Até há pouco tempo, ninguém imaginava que o lendário
sistema bancário suíço -de boa
e má famas por ser um porto seguro e discreto para o dinheiro
de toda parte do planeta- fosse
virar motivo de piada. Mas o
contágio dos dois maiores bancos do país pela crise americana espalhou o temor de que poderiam ser as próximas peças a
cair no instável dominó financeiro mundial.
O governo e os bancos negam
que o risco exista. A maioria
dos analistas concorda que o
sistema bancário da Suíça continua sendo um dos mais sólidos do mundo. Mas a imagem
de fortaleza monetária foi arranhada pelas perdas bilionárias.
E elas não pouparam quase
ninguém. Consultados pela Folha, dois operadores que administram bens de brasileiros na
Suíça estimaram que seus
clientes tiveram perdas entre
10% e 15% dos investimentos.
Mesmo quem não havia aplicado em derivativos ligados ao
"subprime" americano, explica
um deles, foi atingido pelas
quedas gerais nos mercados.
Especialistas calculam que
pode haver até US$ 250 bilhões
em recursos brasileiros depositados ilegalmente lá fora, boa
parte na Suíça. É o equivalente
ao total de reservas do país.
A desconfiança em relação
aos grandes bancos deu início a
uma fuga de depósitos. O UBS
(União de Bancos Suíços),
maior banco europeu, estimou
o volume de retiradas de seus
cofres em US$ 70 bilhões.
Não houve longas filas nos
caixas para testemunhar a sangria -hoje a maioria das operações é feita pela Internet-, mas
os bancos menores da Suíça,
como os cantonais (estaduais)
registraram súbito aumento no
número de depósitos.
Para restaurar a confiança, o
governo decidiu agir. Anunciou
um plano de resgate de US$ 60
bilhões, que teve como alvo
principal o gigante UBS, maior
administrador de fortunas do
mundo e a principal vítima européia do estouro da bolha
imobiliária americana, com
perdas de US$ 44 bilhões.
O segundo maior banco do
país, o Credit Suisse, recebeu
ajuda externa, do fundo soberano do Qatar.

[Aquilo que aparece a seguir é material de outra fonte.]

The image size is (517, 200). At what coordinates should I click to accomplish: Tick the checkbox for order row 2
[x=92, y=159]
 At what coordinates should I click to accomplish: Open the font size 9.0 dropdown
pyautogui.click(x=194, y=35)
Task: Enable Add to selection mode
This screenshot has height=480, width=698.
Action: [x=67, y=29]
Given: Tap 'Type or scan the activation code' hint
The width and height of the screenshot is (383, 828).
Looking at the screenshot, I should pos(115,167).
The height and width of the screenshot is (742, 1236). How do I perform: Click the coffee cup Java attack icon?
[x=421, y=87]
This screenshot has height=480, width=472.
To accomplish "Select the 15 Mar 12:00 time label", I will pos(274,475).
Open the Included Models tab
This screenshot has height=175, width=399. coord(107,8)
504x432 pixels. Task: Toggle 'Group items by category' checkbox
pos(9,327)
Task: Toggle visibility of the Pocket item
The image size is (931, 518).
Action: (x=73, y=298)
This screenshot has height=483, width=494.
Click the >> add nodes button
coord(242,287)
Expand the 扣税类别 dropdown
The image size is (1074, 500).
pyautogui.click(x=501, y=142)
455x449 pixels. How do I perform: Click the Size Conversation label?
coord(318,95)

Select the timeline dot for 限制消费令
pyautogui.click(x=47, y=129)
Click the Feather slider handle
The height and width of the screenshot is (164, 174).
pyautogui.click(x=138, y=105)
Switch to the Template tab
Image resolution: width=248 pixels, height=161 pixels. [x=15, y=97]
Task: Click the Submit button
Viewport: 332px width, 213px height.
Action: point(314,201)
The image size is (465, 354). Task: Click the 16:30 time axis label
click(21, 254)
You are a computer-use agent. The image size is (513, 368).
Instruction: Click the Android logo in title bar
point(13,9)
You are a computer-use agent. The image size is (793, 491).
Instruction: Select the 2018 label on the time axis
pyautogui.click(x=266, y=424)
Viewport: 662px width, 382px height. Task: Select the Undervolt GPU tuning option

Apesar do inédito socorro, a
maioria dos analistas não vê
motivos para preocupação.
"Não vejo risco de colapso nas
grandes instituições, que têm
um alto nível de capitalização",
disse o economista Mauro Baranzini, da Universidade de Lugano. Ele explicou que o governo teve de intervir para evitar a
instabilidade no sistema bancário e por uma questão de
competitividade, uma vez que
outros países já haviam ajudado seus bancos.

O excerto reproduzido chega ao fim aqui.